**Excerpted text:**

We benefit because unions fought for workers' rights

Shannyn Moore

"You might be a redneck ..." is the now-classic opening joke line for rural America. The true historic meaning of "redneck" was lost long ago to jokes about trailers and family reunion dating games.

Exactly 90 years ago this week, an estimated 15,000 coal miners in Logan County, W.Va., formed an armed militia to fight back against an army of police and strikebreakers backed by abusive coal operators. They wore red bandanas around their necks to identify themselves -- thus the term "redneck." Habeas corpus was suspended. More than 100 people were killed, hundreds more wounded and 985 arrested. Today, people still find old, abandoned weapons in the woods -- a stark reminder of the Battle of Blair Mountain.

The year before, in 1920, detectives from Baldwin-Felts (think Blackwater) arrived via the morning train in Matewan, W.Va., to evict families living at the Stone Mountain Coal Camp. After forcing several families from their homes, the detectives ate dinner and then walked back to the train station. Matewan Police Chief Sid Hatfield, an ardent supporter of the miners' struggle to organize, intervened on their behalf. Chief Hatfield attempted to arrest the evictors from Baldwin-Felts. Detective Albert Felts countered with an arrest warrant for Hatfield. Matewan Mayor Cabell Testerman cried foul. All the while, struggling armed miners quietly surrounded the detectives. The ensuing clash, which killed 10, including the Felts brothers and Mayor Testerman, became known as the Matewan Massacre and was a turning point for miners' rights. Unfortunately today, the Matewan Massacre is but a footnote in history.

**Provided material:**
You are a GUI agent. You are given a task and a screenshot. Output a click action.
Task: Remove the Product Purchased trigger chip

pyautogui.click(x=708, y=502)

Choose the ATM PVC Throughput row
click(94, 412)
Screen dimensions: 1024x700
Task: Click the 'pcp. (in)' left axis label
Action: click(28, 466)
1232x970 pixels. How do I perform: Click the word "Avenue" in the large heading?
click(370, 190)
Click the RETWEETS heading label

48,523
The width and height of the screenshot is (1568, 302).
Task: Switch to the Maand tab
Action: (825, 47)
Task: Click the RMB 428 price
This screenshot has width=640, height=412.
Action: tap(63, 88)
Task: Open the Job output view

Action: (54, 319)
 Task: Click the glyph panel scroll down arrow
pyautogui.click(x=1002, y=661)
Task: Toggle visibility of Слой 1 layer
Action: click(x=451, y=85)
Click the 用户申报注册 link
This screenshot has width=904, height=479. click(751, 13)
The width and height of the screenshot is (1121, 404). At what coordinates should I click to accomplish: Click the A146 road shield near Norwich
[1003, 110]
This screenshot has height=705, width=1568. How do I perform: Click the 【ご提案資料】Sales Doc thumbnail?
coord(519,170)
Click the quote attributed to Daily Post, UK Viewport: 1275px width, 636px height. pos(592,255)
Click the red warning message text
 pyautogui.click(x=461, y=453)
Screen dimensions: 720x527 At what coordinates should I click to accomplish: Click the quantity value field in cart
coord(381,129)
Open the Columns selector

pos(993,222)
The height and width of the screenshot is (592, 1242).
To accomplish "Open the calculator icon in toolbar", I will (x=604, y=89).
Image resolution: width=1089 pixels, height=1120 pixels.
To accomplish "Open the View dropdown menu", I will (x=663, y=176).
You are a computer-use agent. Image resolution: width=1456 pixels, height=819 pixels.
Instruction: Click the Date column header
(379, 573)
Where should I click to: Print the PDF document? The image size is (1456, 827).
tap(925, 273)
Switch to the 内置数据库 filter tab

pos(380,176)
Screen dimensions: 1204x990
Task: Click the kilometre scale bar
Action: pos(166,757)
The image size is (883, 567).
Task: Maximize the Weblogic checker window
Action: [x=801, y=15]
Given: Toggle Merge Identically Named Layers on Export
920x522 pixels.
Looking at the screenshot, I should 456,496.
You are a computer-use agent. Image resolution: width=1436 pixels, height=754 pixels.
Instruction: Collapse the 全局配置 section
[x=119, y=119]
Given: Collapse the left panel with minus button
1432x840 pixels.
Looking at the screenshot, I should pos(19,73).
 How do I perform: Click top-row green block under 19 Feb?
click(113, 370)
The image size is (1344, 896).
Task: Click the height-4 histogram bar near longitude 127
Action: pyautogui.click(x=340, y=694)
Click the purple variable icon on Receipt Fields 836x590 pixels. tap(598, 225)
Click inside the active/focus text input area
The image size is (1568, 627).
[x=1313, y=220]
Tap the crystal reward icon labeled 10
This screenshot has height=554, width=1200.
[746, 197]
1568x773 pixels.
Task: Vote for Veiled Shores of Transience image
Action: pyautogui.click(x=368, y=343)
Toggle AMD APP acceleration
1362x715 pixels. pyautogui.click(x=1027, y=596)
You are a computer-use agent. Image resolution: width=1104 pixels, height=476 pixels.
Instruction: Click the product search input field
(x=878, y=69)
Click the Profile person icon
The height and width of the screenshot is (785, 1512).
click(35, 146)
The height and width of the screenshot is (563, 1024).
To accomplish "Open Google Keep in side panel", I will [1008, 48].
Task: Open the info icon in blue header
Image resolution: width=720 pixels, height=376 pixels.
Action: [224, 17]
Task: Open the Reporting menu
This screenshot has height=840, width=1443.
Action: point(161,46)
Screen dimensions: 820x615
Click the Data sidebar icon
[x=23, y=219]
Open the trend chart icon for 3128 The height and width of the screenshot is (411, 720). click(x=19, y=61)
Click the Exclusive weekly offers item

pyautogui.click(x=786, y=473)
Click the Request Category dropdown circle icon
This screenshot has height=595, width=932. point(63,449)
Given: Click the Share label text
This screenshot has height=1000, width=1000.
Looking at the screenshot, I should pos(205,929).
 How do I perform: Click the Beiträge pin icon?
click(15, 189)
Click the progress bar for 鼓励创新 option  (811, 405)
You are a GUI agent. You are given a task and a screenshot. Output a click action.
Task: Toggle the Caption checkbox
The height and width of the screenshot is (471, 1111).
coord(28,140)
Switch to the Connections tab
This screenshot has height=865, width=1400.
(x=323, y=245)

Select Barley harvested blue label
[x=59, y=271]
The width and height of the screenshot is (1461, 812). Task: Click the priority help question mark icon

**Tasks to perform:**
- a) In the coal miners column, translate this sentence into Spanish: "After forcing several families from their homes, the detectives ate dinner and then walked back to the train station."
- b) According to the coal miners column, how many coal miners formed the armed militia in Logan County?
- c) Decide whether each statement agrees with the coal miners column, and give the words of the column that settle it.
(i) More than 100 people were killed in the Battle of Blair Mountain.
(ii) Sid Hatfield was the mayor of Matewan.
(iii) The Baldwin-Felts detectives arrived in Matewan on the evening train.

**Responses in order:**
- a) Después de obligar a varias familias a salir de sus casas, los detectives cenaron y luego regresaron caminando a la estación de tren.

- b) An estimated 15,000.

- c)
(i) Yes: "More than 100 people were killed"
(ii) No: "Matewan Police Chief Sid Hatfield"
(iii) No: "arrived via the morning train in Matewan"